__TEXTE FOURNI__.
Une discussion authentique et haute en couleur, entre deux vieux amis, qui s’est tenue dans le magnifique décor de la suite royale de l’hôtel Amigo à Bruxelles.
L’occasion de rendre au Produit toutes ses lettres de noblesse quelques jours avant l’ouverture du salon Culinaria qui se tiendra à Bruxelles du 21 au 25 mai prochains. Un événement dont la vocation initiale était de sortir les Chefs étoilés de leur restaurant pour les faire cuisiner dans un lieu éphémère au cœur de Bruxelles et qui promet cette année encore de mémorables moments gastronomiques sur le thème «Festin originel».
La discussion, très animée entre les deux compères s’est très vite orientée sur l’importance de maîtriser le Produit depuis le début de la chaîne. C’est à dire d’aller sur le terrain afin de trouver les bons producteurs et d’être sûr de la manière dont ils nourrissent leurs animaux, dont ils cultivent leurs légumes ou de l’endroit où ils pêchent leurs poissons. Pierre Marcolini nous résume d’ailleurs la philosophie de sa maison en ces termes : « Il faut avant tout entretenir des relations de confiance avec les producteurs, dans un esprit de respect mutuel. Nous respectons nos employés dans nos ateliers, nous les aidons à grandir et c’est la même chose avec les planteurs, nous devons revenir à quelque chose de basique : la Confiance ».
Le producteur est la personne la plus vitale pour nous autres créateurs, il y a un profond respect entre nous, il n’y a pas de rapport de force.
Pierre Marcolini
Tous deux s’accordent très vite sur le fait que le Produit est Roi et doit être travaillé brut, sans lui ajouter de produits chimiques. Pierre Marcolini raconte volontiers qu’il a puisé une partie de son inspiration chez Bernachon à Lyon. C’est en effet là qu’il a pris conscience que la transformation de la fève de cacao est l’essence même du métier de chocolatier et qu’il a compris la différence entre fabriquer son chocolat et travailler son chocolat ! C’est ainsi que depuis une dizaine d’années il part à la rencontre des producteurs de fèves de cacao, notamment au Brésil, afin de toujours offrir le meilleur à ses clients.
Dire que l’on a mangé un chocolat exceptionnel car il avait 80% de cacao est un non sens, c’est comme dire que l’on a bu un bon vin qui titrait à 12° d’alcool ! Cela ne veut rien dire, ce qui compte, c’est la qualité de la fève de cacao et rien d’autre !
Pierre Marcolini
Fulvio, de son côté, aime à répéter qu’il cherche toujours à aller au bout du Produit, dans le respect de ce Produit. Et quand il explique qu’il caresse ses tomates, ce n’est pas du folklore, nous l’avons vu faire tant au marché qu’en cuisine ! Selon Fulvio, la façon de couper un produit comme la tomate est également primordiale et fait toute la différence pour la saveur du plat. « Afin de ne pas blesser la tomate, le découpage doit se faire exclusivement à la main et ensuite on doit laisser cuire la sauce sans la toucher!».

__TRAVAIL À FAIRE__.
1. Répondez à ces questions sur le texte sur le respect du Produit :
(a) À quelles dates le salon Culinaria se tient-il à Bruxelles ?
(b) Dans quelle ville se trouve Bernachon, où Pierre Marcolini a puisé une partie de son inspiration ?
(c) Selon Fulvio, comment faut-il découper la tomate ?
2. Prolongez le texte sur le respect du Produit à partir de sa dernière phrase.
Les enregistrements ne servent pas pour ce travail.

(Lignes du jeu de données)
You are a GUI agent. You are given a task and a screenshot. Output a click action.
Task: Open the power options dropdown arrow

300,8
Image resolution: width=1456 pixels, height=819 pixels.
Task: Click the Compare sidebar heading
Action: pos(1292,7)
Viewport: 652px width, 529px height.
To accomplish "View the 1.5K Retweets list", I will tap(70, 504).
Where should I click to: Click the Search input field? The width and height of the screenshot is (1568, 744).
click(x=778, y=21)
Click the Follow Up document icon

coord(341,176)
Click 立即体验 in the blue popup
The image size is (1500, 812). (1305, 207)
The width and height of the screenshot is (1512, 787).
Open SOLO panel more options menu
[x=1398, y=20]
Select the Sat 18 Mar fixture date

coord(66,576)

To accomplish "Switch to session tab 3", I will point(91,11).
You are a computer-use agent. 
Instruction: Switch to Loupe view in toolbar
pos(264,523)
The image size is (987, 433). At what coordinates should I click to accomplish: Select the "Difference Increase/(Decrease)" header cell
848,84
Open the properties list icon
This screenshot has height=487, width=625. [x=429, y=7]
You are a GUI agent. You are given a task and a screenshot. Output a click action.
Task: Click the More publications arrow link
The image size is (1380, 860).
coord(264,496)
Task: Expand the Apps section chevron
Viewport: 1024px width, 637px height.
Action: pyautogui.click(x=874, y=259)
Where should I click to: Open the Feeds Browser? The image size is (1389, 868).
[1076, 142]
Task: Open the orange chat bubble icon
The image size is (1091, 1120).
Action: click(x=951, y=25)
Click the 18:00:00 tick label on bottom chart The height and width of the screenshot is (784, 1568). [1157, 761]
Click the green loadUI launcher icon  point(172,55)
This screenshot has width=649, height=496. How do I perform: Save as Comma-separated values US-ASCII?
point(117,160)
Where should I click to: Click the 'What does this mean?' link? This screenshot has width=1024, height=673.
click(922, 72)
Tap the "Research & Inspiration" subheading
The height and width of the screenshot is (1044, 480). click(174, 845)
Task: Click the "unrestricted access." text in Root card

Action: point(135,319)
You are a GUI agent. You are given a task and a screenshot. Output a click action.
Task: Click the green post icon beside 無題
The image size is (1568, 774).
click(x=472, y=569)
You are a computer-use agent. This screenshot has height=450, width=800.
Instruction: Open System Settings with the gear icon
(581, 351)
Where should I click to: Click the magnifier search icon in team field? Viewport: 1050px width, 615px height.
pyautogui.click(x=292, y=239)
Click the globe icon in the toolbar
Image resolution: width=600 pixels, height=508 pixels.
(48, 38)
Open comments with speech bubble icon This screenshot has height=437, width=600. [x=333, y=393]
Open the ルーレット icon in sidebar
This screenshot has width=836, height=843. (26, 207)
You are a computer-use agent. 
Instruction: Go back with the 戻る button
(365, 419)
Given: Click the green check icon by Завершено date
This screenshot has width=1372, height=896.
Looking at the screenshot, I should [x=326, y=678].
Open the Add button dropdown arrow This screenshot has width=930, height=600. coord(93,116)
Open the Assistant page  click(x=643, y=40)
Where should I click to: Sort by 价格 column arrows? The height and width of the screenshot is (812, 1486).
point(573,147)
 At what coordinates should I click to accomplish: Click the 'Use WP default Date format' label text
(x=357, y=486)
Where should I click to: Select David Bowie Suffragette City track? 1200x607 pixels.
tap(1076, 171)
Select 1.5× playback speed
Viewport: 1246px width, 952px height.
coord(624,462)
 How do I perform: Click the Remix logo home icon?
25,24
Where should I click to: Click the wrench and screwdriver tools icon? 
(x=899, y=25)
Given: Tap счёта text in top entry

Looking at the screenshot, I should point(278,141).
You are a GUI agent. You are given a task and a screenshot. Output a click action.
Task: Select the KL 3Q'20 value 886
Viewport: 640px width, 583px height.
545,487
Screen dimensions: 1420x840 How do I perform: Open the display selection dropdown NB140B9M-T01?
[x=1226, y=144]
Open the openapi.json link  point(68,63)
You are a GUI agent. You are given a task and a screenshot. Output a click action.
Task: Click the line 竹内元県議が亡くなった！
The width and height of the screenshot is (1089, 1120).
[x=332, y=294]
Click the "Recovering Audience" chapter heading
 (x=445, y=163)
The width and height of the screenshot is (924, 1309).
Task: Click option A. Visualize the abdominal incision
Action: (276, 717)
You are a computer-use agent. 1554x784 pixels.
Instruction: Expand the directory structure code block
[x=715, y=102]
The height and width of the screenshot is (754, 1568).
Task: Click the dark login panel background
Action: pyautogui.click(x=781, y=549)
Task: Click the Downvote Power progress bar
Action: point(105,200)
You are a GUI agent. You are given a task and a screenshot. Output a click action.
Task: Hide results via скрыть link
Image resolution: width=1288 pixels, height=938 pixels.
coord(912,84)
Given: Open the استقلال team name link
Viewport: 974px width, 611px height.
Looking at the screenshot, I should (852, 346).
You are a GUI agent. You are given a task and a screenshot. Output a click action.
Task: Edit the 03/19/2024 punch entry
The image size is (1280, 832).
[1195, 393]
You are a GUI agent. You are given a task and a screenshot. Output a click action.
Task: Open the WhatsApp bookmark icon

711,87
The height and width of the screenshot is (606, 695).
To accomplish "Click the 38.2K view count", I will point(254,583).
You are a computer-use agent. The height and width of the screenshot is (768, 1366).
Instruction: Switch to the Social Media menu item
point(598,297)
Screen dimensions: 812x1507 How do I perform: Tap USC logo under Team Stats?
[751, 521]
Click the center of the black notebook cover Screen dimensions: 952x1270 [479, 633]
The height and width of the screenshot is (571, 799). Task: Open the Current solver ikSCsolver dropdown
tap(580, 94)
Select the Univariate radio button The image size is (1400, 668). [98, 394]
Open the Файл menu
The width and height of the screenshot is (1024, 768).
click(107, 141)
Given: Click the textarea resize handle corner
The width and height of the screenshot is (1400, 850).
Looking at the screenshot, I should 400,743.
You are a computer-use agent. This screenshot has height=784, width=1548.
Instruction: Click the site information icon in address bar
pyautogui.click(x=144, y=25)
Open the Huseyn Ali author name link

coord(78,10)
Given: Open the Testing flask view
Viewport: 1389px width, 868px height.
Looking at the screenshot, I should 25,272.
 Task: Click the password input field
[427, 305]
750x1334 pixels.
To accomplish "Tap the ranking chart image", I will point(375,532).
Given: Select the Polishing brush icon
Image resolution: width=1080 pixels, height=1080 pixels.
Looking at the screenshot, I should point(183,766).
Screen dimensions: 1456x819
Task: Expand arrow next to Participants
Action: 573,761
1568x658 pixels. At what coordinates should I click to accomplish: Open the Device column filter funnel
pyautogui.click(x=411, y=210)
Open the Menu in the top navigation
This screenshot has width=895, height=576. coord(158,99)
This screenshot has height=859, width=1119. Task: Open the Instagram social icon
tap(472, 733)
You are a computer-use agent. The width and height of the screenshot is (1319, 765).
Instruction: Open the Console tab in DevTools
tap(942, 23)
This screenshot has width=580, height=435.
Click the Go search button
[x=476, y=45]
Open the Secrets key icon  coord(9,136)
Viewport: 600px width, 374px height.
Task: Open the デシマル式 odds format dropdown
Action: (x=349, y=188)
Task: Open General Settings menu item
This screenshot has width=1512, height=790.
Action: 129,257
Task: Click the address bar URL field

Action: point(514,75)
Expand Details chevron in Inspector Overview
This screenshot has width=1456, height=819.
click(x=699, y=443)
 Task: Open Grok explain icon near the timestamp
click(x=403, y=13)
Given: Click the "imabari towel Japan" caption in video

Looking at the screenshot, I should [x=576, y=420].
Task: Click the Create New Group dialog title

__LES RÉPONSES__.
1.
(a) Du 21 au 25 mai.
(b) À Lyon.
(c) Exclusivement à la main.

2.
Je déteste toutes les possibilités chimiques de travailler sur le produit.
Fulvio Pierangelini
Et quand on lui demande quel est selon lui le meilleur produit, il nous répond que c’est bien sûr celui de saison mais qu’on ne peut pas définir un bon produit comme ça, sans être allé sur le terrain. Avant d’entrer en cuisine, le Chef a en effet traversé la Sicile à la rencontre des bergers aux mains rugueuses, des petits producteurs des terres reculées, il a passé des heures en compagnie des pêcheurs au visage buriné par le soleil et le sel de l’océan ou des femmes des villages reculés qui vont chercher les herbes sauvages. Cela lui a permis d’apprendre à choisir le bon produit et à le cuisiner de la manière la plus authentique possible.
Le meilleur produit, on le trouve en le voyant, on se regarde et on se choisit !
Fulvio Pierangelini
Et le mot de la fin sera lancé par Pierre qui nous livre sa très belle définition de la cuisine : « La Cuisine, c’est une espèce de générosité, on s’installe, et la personne vous fait plaisir, il doit y avoir une communion avec les produits ». Une phrase qui résume à elle seule la teneur de cet entretien qui fait la part belle aux vraies valeurs, celles de partage et de plaisir. Et Fulvio d’ajouter : « Au bout d’un moment, tu dépasses le produit et tu pars sur le terroir. Quand on déguste un mets, en fermant les yeux, on doit sentir le terroir, on doit sentir la fleur de thym, on doit imaginer les lapins qui courent dans la garrigue !! ».
Ce que Pierre dit de Fulvio : « C’est un esthète, il a dévoué sa carrière au produit »
Ce que Fulvio dit de Pierre : « C’est un grand professionnel, avec le temps, il a ressenti la nécessité de se recentrer sur le Produit, la matière première, la vérité. Aujourd’hui il ne peut plus en faire abstraction, je l’adore !! »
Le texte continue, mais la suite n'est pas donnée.